In contrast, the much-vaunted Indian batting line-up, with each of the top five batsmen having represented the country in 70 Tests at least, came a cropper.

The inexperienced Asif bowled in the right areas on the seaming pitch and reaped the rewards.

The lanky pacer, who grabbed seven wickets in the match and six of these were top-order stalwarts, had good support from Razzaq and Akhtar who took only three wickets, but bowled aggressively and intimidated the batsmen with a liberal dose of short-pitched balls.

And when the path became strewn with hurdles the Indian superstars showed feet of clay. Apart from Yuvraj Singh to a large extent— with a 45 in the first knock and a valiant century in the second— and to a smaller extent Sourav Ganguly, none had the stomach for a fight.

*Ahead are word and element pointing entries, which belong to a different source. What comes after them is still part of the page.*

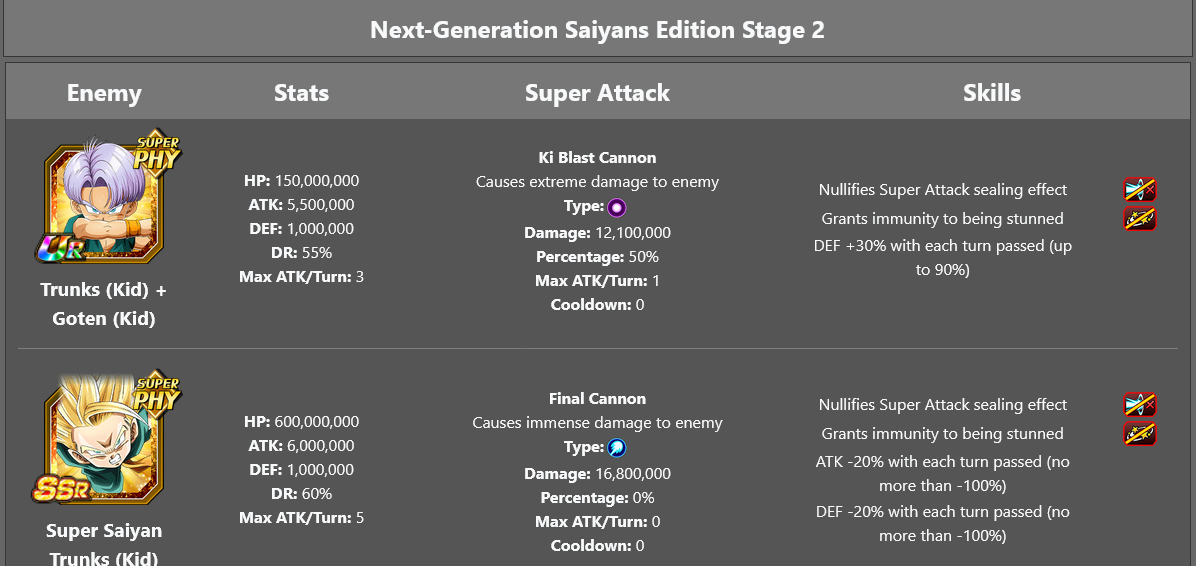Click the blue Type icon under Final Cannon
The image size is (1196, 566).
point(617,448)
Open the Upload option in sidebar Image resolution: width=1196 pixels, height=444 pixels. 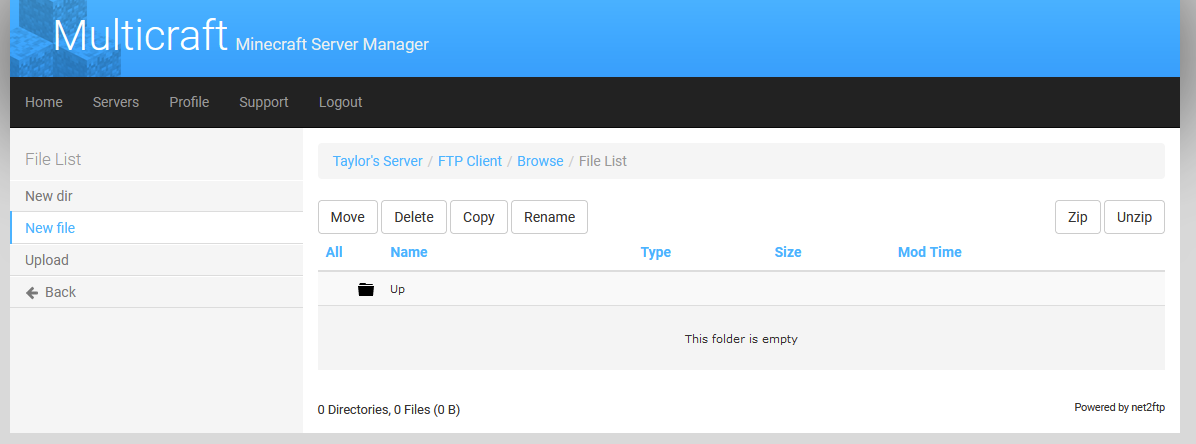pos(47,260)
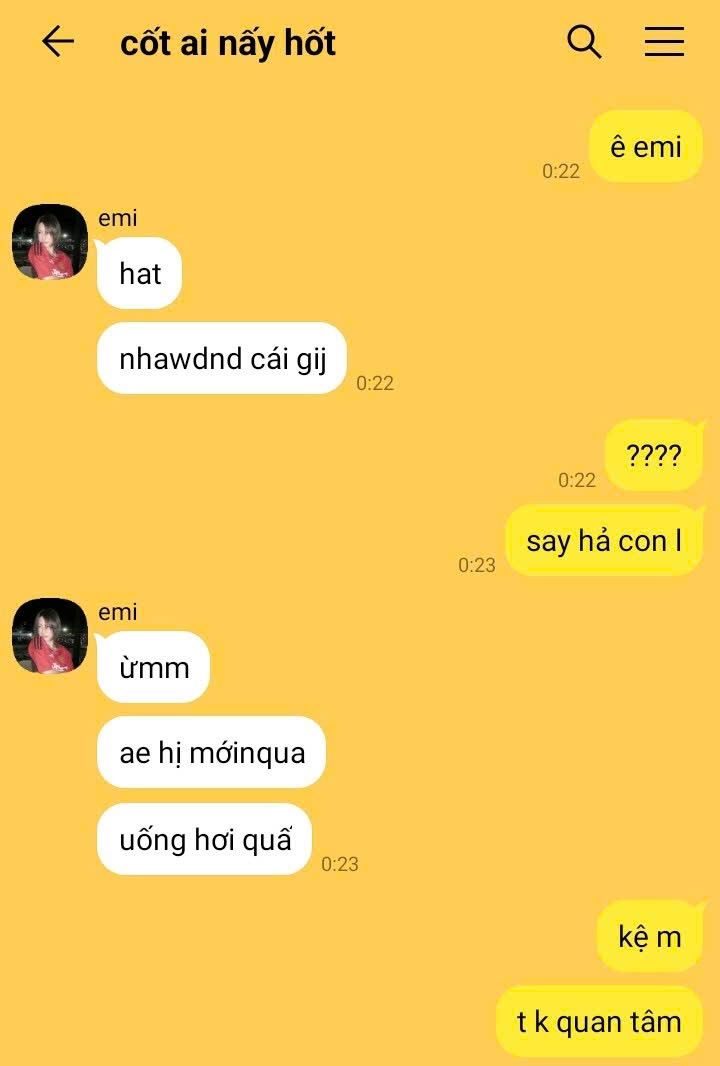Tap the emi sender name above 'hat'
Viewport: 720px width, 1066px height.
118,218
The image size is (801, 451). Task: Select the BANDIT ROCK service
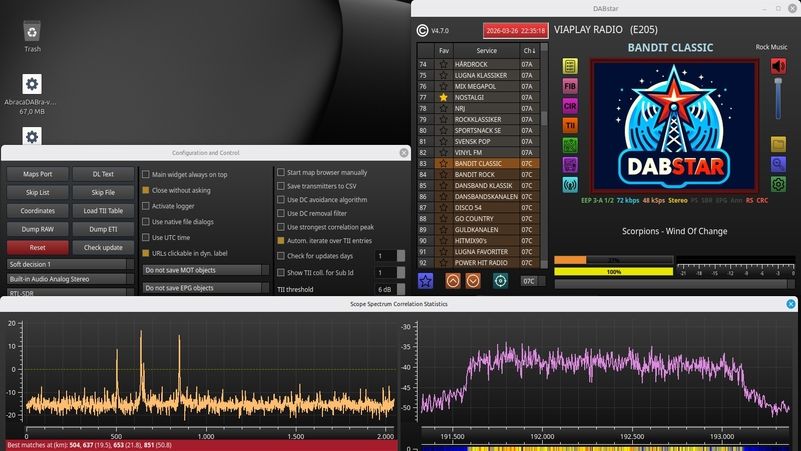tap(487, 174)
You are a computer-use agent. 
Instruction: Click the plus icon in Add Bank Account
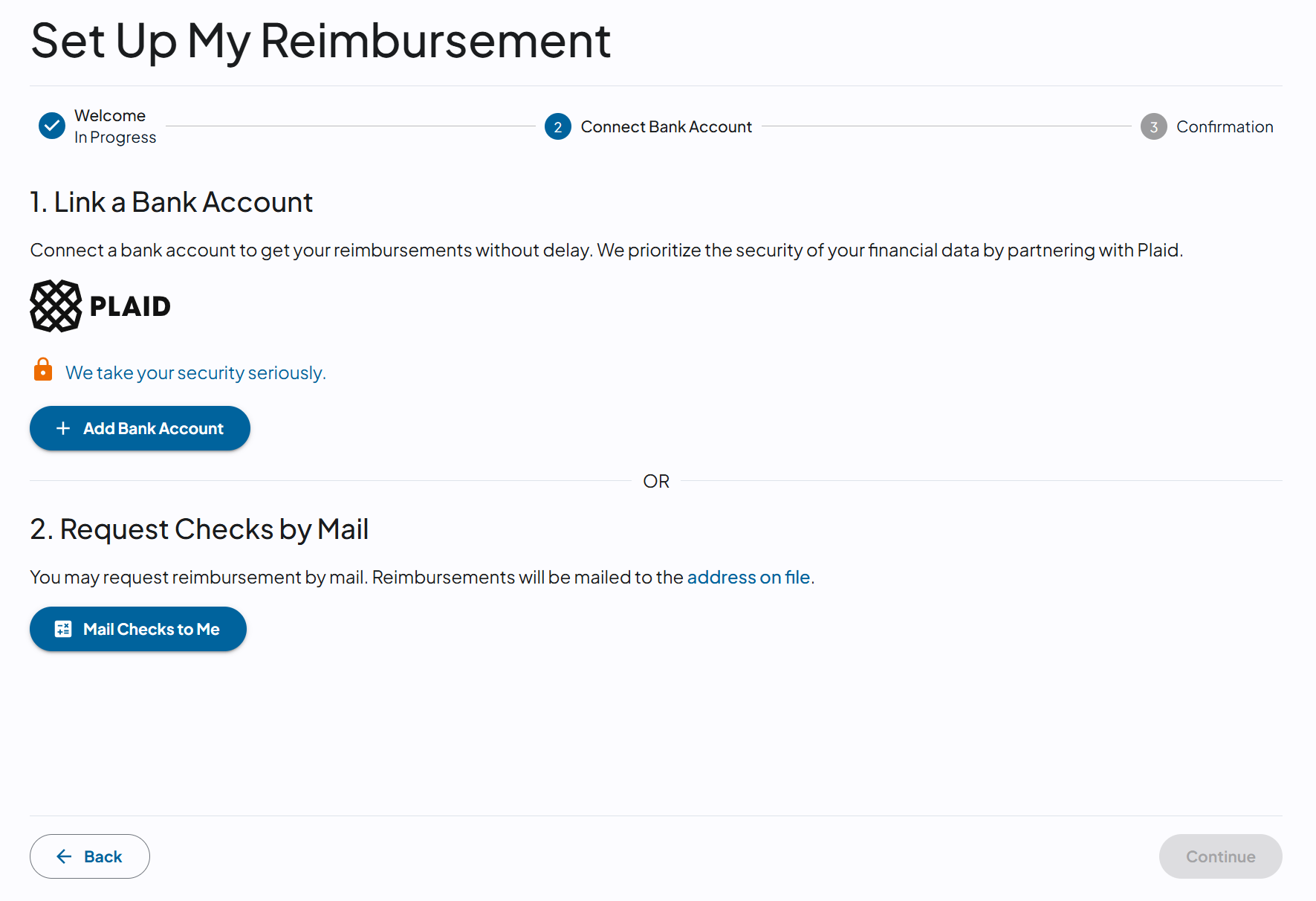click(63, 428)
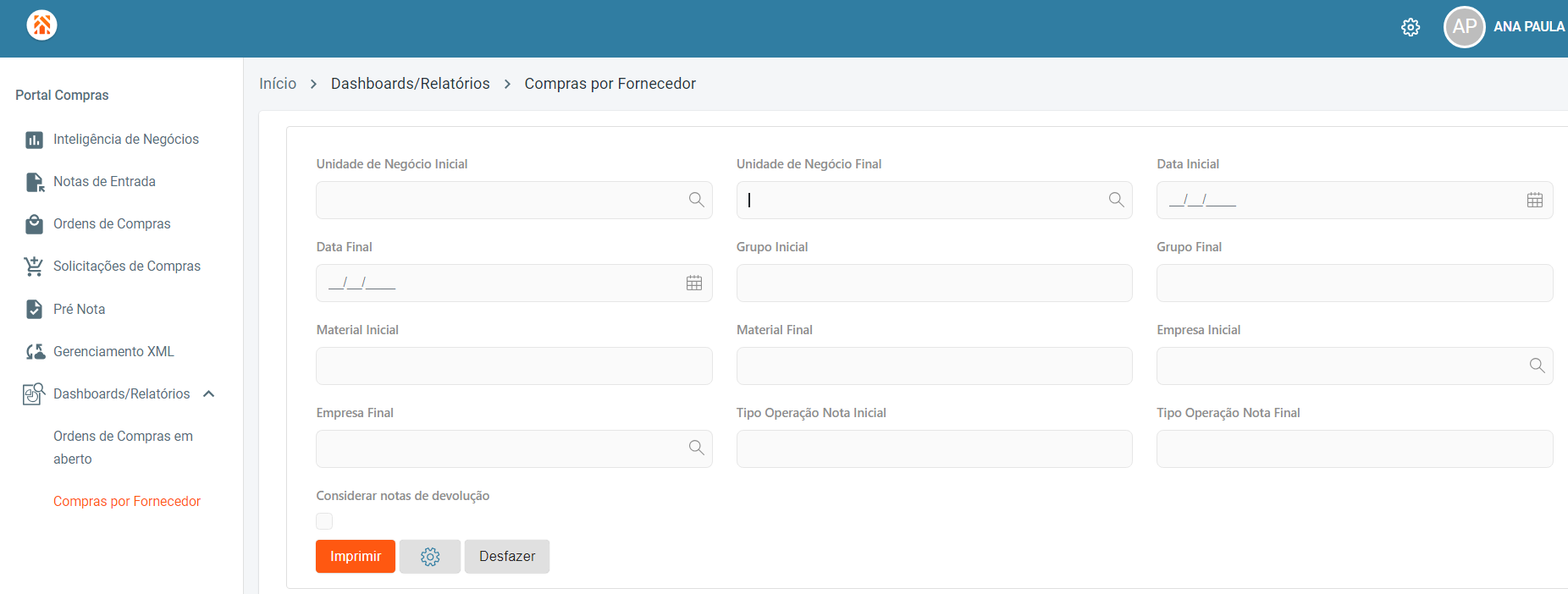Click gear button next to Imprimir
Viewport: 1568px width, 594px height.
pyautogui.click(x=430, y=557)
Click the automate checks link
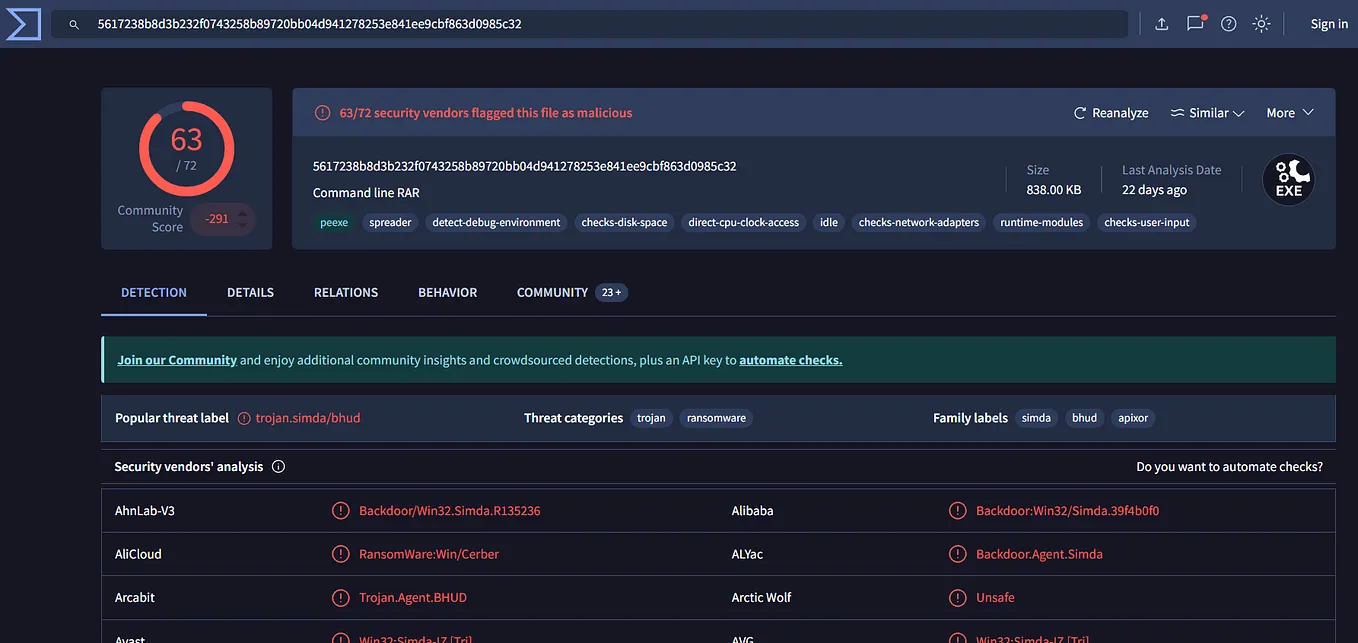 point(790,359)
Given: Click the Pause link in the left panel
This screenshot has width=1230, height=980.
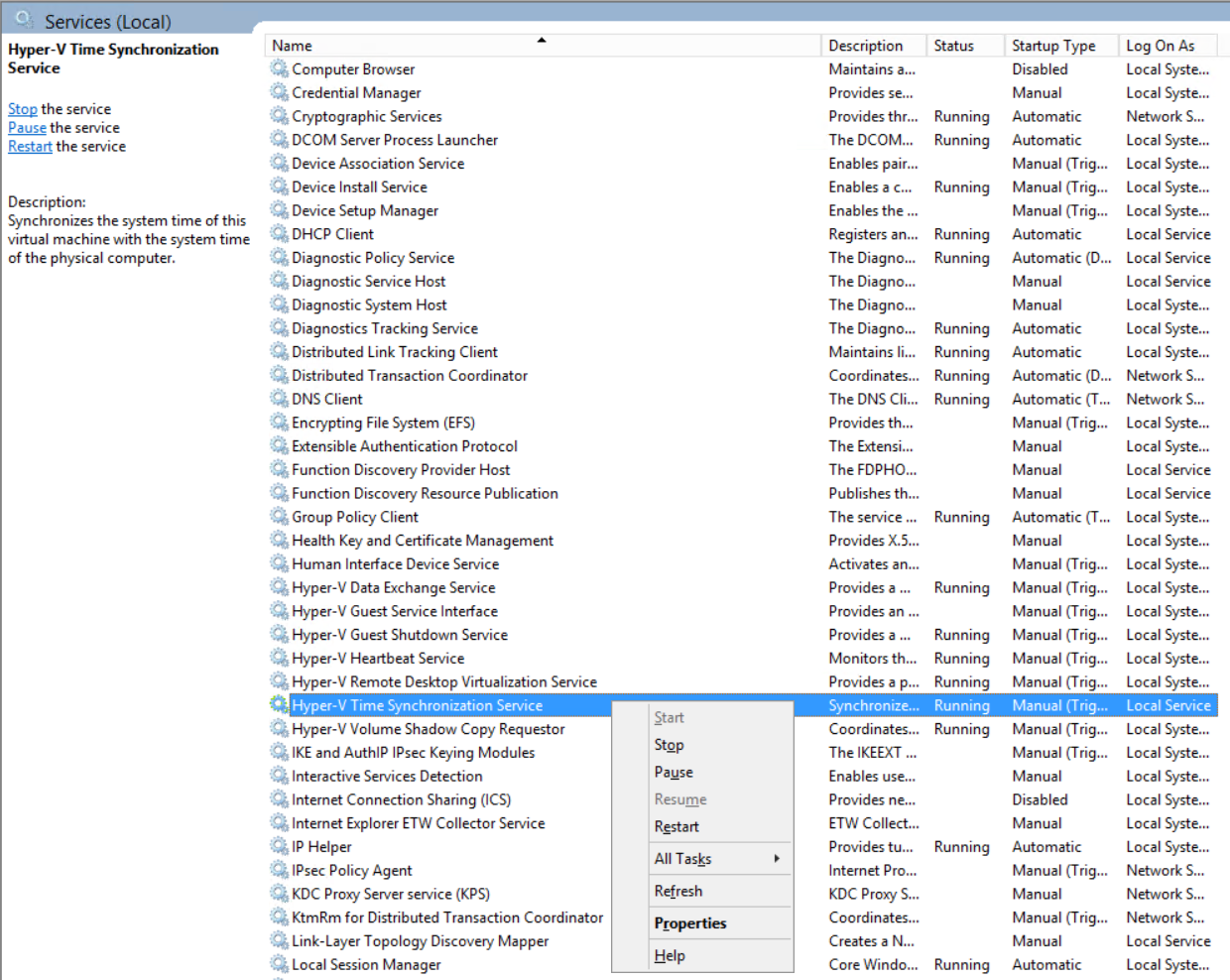Looking at the screenshot, I should click(x=27, y=128).
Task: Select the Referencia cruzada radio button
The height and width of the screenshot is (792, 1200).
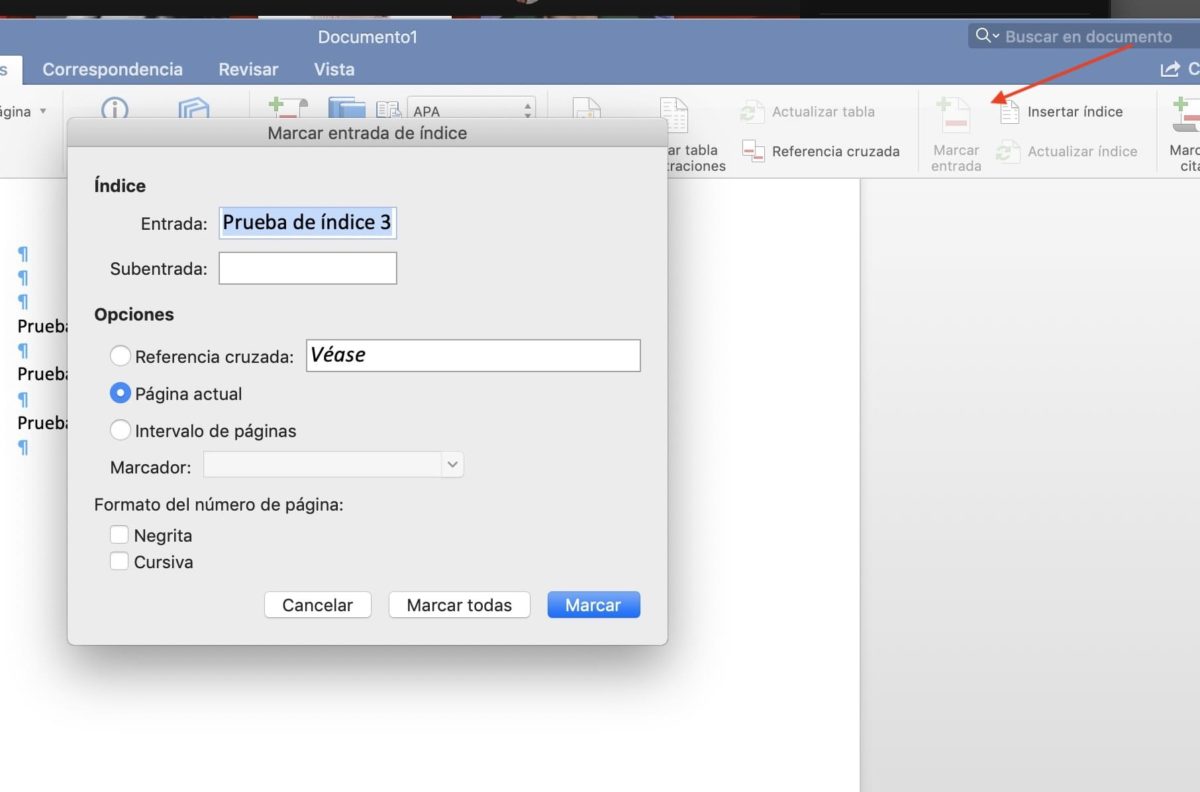Action: click(x=120, y=355)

Captain Rahul Dravid had a forgettable match with the bat after having been in supreme form in the first two Tests at Lahore and Faisalabad where he scored back-to-hack hundreds on featherbeds.

The Indian skipper just lacked sufficient practice on more helpful wickets in the earlier part of the series to get out to the balls bowled in the corridor of uncertainty.

The cheap dismissals of Dravid, who chose to open the innings in all three Tests, and Sehwag, who never applied himself and tried expansive shots, truly put the visitors on the back foot from which they never recovered.

If the batting flopped in both the innings, the bowling— after looking devastating in the first hour of the match— just failed to impress thereafter, lacking in discipline if not effort.

Irfan Pathan gave a sensational start to the match by getting a world record first-over Test hat-trick before being rendered innocuous by the Pakistani batsmen while Zaheer Khan and Rudra Pratap Singh simply paled in comparison to Asif.

Dravid defended his bowlers after the match saying "we could have bowled better, but we could have batted better too".

But the fact which emerged was that on a pitch where the ball was darting around alarmingly, the Indian bowlers just could not tighten the noose on the Pakistanis in the first innings after having them on the ropes punch-drunk at none for 3 and then 39 for six.

The Indian seam attack was really exposed in the second innings when the hosts went hammer and tongs at them with the top seven batsmen crossing the 50s, another first in Test cricket, with the young Faisal Iqbal— drafted into the squad as a cover for the unfit Inzamam-ul Haq— completing his maiden hundred to boot.

Coach Greg Chappell said after the third day's play— by which time Pak had raced to 511 for 5 in only 127 overs— that "there was no seam or swing" for the bowlers.

But on the very next day Asif and Razzaq utilized the same wicket conditions to get lot of seam movement to cause another Indian collapse in just over four hours. It very clearly showed the paucity of ideas in the Indian bowlers' heads and also exposed their lack of pace.

In fact, Anil Kumble looked the best Indian bowler on view though the wicket did not suit him at all. The three left-arm pace men just looked out of sorts in the second essay and the sameness in the way all three bowled made them innocuous.

Pakistan captain Younis Khan said that his team's attack definitely had more variety than the Indians' pace attack, with a genuine fast bowler in Akhtar to soften up the batsmen for Asif and Razzaq to gobble up with their movement off the pitch at good pace.

Dravid admitted after the humiliating 341-run loss that the Indian bowlers "could have hit the deck a bit more to get some more (purchase) out of the wicket".

This statement itself is a big admission about the new ball trio's inabilities, on a wicket that was tailor-made for them, shown up starkly by the score of 599 for seven ran up by the Pakistanis in the second innings which put the match simply out of India's hands.

The Indian pacers' ineffectiveness, in the end, made the crucial difference to the outcome of the match.